* Exercise details
Starting at the line containing "Image resolution: width=1389" and continuing through the last line of the items, rewrite every line, requests included. Rescale the coordinates in the answers by multiplying them by 1.35 and rounding to whole numbers, with halves rounded up.

* Given data

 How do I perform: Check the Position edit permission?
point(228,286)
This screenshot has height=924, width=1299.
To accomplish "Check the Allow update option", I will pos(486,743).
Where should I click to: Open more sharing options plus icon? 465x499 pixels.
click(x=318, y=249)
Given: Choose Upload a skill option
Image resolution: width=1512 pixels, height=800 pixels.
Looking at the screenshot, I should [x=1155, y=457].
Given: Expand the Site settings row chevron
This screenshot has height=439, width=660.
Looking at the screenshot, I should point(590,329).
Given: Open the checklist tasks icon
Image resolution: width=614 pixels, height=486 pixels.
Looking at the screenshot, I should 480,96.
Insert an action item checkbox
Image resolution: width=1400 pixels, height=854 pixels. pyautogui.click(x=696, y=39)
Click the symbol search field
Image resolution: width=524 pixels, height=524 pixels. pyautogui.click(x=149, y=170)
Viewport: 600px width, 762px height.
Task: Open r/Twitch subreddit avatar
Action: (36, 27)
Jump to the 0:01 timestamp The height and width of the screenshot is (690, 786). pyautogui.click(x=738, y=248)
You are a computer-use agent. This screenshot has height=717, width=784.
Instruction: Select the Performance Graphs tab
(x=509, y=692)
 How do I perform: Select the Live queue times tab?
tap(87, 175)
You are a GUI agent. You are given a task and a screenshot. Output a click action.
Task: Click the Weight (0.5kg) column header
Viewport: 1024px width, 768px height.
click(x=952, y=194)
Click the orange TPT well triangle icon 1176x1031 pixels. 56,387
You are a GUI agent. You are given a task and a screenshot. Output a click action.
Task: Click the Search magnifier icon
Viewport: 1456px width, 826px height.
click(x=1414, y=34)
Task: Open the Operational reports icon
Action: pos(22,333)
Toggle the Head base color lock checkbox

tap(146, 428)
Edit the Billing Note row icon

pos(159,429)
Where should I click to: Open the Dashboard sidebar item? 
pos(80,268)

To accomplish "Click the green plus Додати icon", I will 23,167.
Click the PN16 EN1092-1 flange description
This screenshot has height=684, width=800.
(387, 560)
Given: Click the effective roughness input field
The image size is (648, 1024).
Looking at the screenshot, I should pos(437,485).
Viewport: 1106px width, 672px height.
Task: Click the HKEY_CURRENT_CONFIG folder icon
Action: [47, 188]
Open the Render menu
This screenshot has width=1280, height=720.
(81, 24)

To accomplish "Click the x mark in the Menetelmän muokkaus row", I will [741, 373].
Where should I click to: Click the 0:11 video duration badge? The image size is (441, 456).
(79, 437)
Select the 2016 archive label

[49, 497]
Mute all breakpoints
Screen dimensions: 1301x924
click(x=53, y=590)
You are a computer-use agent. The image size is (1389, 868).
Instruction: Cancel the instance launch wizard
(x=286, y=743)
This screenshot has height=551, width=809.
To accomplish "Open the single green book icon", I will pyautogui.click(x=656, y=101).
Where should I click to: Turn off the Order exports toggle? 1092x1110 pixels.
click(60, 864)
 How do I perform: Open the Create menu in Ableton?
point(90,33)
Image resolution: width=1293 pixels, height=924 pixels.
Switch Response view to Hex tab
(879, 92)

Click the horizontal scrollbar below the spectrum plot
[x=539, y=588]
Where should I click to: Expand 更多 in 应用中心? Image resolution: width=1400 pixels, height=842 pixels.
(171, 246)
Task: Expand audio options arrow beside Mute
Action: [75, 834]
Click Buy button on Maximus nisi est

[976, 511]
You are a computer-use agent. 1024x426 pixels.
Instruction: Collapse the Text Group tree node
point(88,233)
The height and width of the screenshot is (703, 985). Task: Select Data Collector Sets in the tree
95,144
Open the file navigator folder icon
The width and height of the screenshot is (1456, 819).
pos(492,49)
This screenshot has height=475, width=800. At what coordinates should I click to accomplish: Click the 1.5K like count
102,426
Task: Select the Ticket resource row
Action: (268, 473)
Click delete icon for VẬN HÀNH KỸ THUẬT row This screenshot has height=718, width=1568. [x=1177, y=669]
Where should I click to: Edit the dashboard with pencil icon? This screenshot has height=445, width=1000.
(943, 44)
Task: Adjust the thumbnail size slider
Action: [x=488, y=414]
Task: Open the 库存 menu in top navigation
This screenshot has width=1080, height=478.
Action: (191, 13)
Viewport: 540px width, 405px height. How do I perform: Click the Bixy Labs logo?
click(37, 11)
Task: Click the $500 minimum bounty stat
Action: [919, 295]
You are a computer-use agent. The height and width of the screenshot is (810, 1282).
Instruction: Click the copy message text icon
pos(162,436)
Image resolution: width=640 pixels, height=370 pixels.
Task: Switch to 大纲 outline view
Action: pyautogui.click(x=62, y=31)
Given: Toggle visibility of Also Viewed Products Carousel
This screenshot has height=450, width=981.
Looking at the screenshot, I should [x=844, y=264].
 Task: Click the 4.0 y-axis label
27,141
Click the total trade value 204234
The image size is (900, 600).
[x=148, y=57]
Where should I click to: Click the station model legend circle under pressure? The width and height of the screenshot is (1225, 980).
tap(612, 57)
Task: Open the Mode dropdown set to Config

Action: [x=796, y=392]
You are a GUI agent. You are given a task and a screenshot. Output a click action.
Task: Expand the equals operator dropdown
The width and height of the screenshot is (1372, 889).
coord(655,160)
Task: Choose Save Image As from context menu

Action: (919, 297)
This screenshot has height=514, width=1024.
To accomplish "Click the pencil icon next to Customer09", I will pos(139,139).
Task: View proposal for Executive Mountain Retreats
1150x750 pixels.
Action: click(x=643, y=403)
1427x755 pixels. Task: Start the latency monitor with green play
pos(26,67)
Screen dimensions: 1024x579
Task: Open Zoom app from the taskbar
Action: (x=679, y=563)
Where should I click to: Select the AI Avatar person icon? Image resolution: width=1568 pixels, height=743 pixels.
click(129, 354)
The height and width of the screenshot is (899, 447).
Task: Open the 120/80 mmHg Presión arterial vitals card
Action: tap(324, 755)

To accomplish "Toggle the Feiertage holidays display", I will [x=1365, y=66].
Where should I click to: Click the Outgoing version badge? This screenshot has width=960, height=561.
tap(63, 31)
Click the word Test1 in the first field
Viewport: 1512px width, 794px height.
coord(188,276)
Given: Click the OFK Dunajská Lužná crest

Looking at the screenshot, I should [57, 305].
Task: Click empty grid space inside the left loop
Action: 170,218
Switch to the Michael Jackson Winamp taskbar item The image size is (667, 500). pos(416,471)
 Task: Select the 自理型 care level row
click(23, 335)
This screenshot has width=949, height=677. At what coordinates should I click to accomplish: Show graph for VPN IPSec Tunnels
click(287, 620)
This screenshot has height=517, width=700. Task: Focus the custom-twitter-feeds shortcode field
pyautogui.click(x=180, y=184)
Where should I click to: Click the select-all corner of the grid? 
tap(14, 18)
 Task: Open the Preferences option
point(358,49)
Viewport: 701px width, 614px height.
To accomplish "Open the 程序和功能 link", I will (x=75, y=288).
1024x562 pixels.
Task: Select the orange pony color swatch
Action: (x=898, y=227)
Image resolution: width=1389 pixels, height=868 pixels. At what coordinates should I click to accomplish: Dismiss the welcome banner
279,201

* Written answer
Image resolution: width=1389 pixels, height=868 pixels. At what coordinates should I click to accomplish: Dismiss the welcome banner
377,271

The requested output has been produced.